━━━━━ Extracted entries
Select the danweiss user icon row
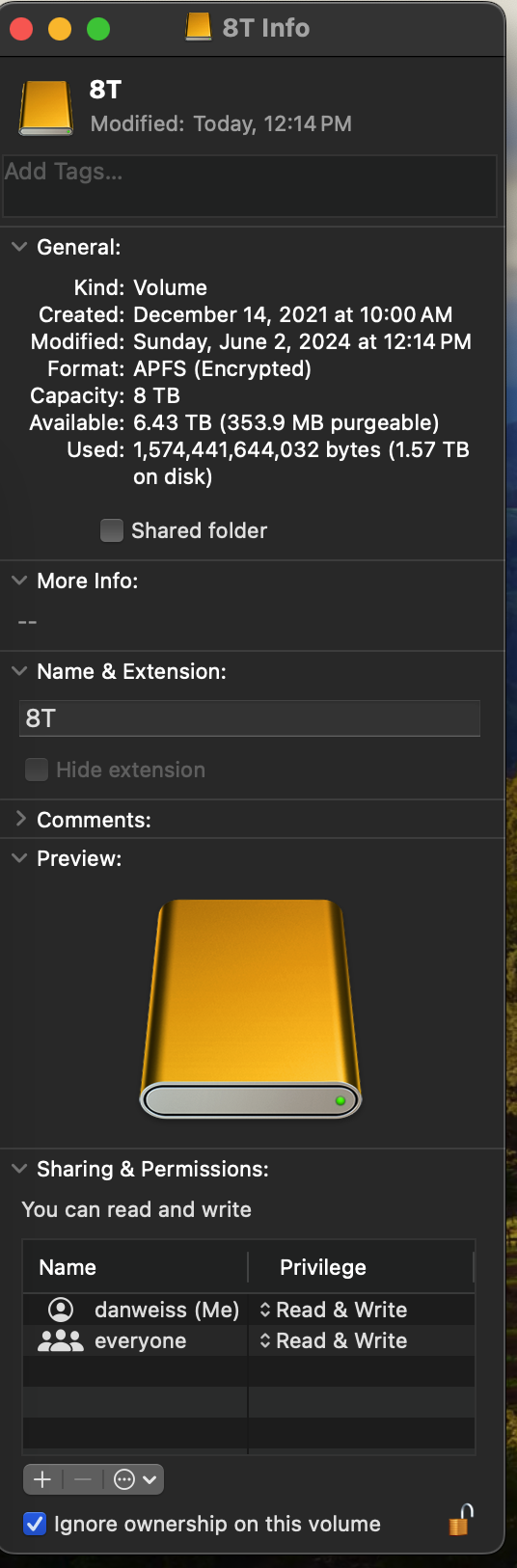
━━━━━━━━━━
━━━━━ Extracted entries
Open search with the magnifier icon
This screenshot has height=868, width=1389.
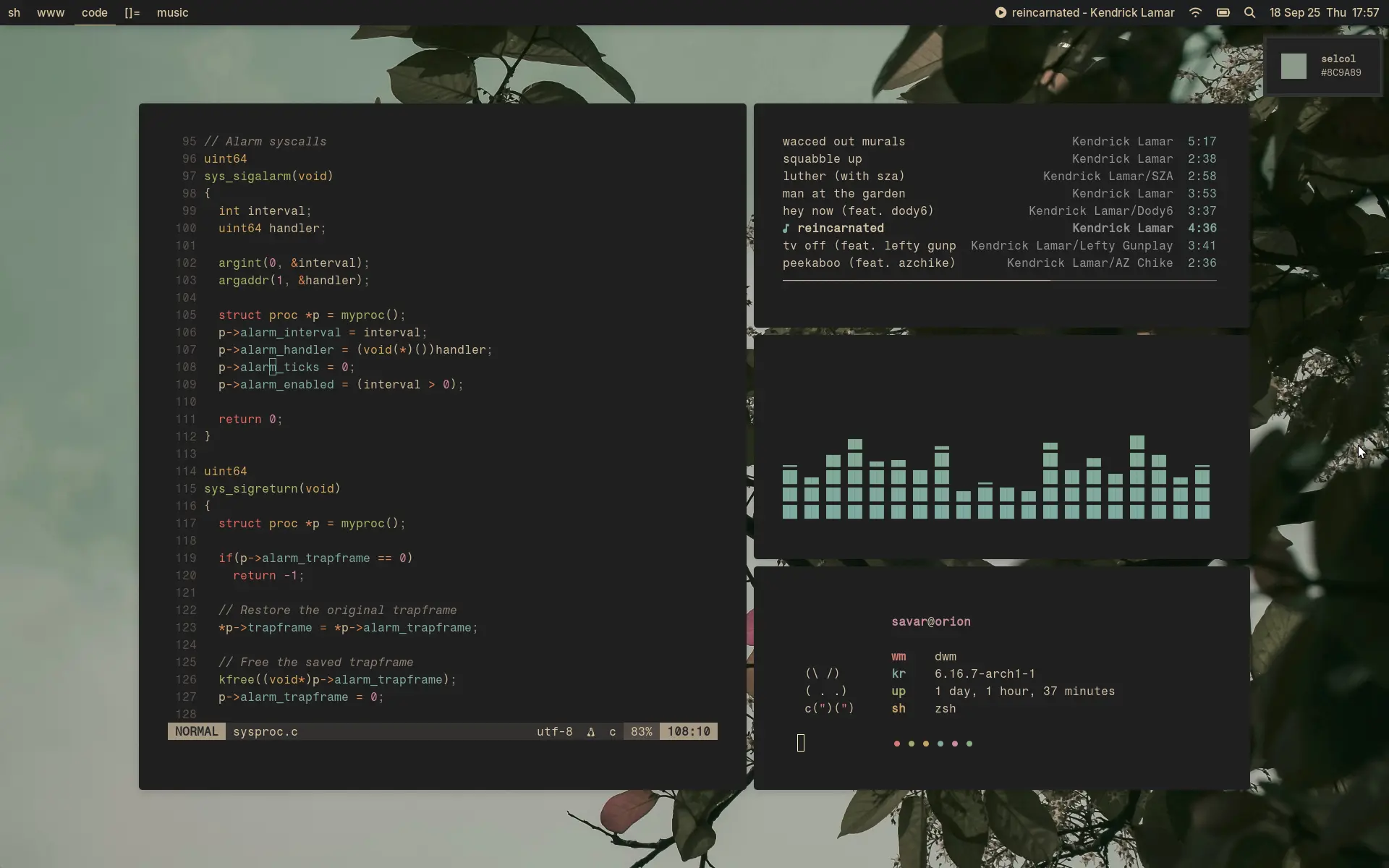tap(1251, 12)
━━━━━━━━━━
━━━━━ Extracted entries
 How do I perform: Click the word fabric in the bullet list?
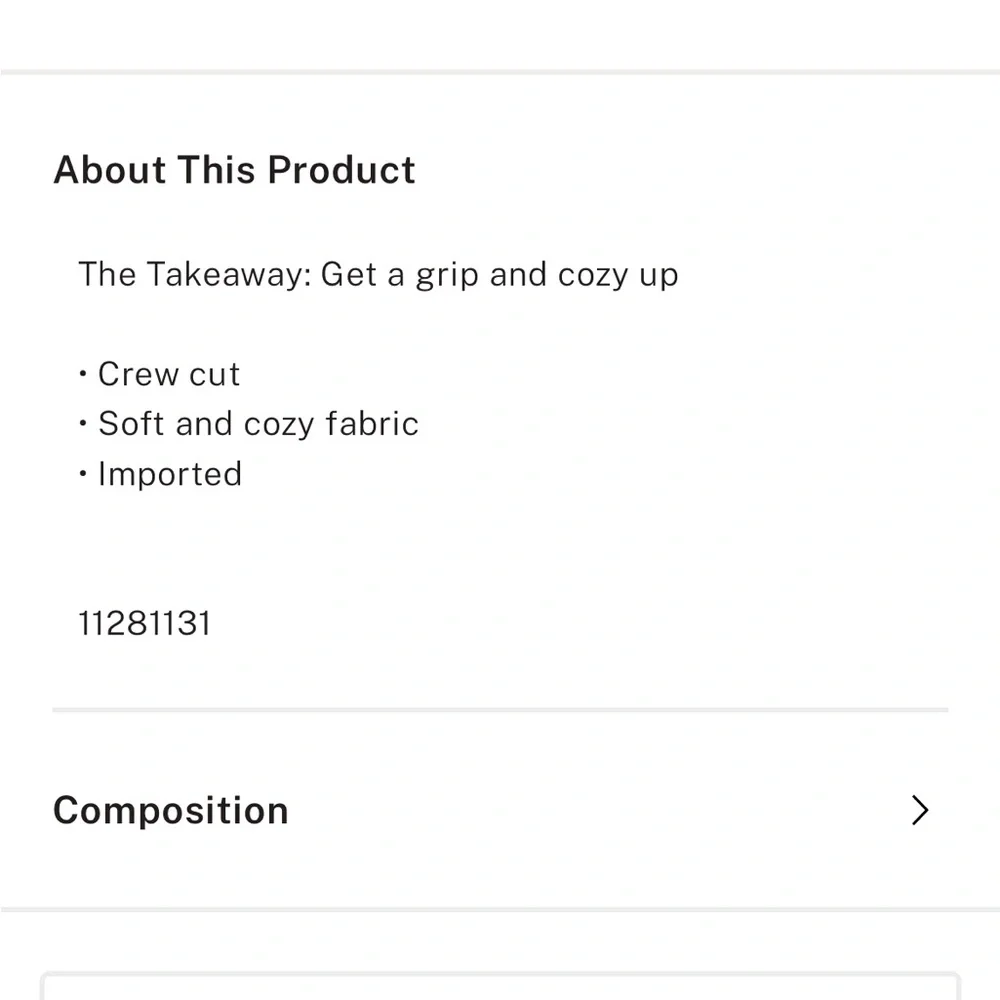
━━━━━━━━━━
• Brief
Copy out the rows between the line holding "Open search with the magnifier icon" and the line holding "tap(1251, 12)", inclusive, word for word, leaving out the pictures.

• Result for this task
Open search with the magnifier icon
This screenshot has height=868, width=1389.
tap(1251, 12)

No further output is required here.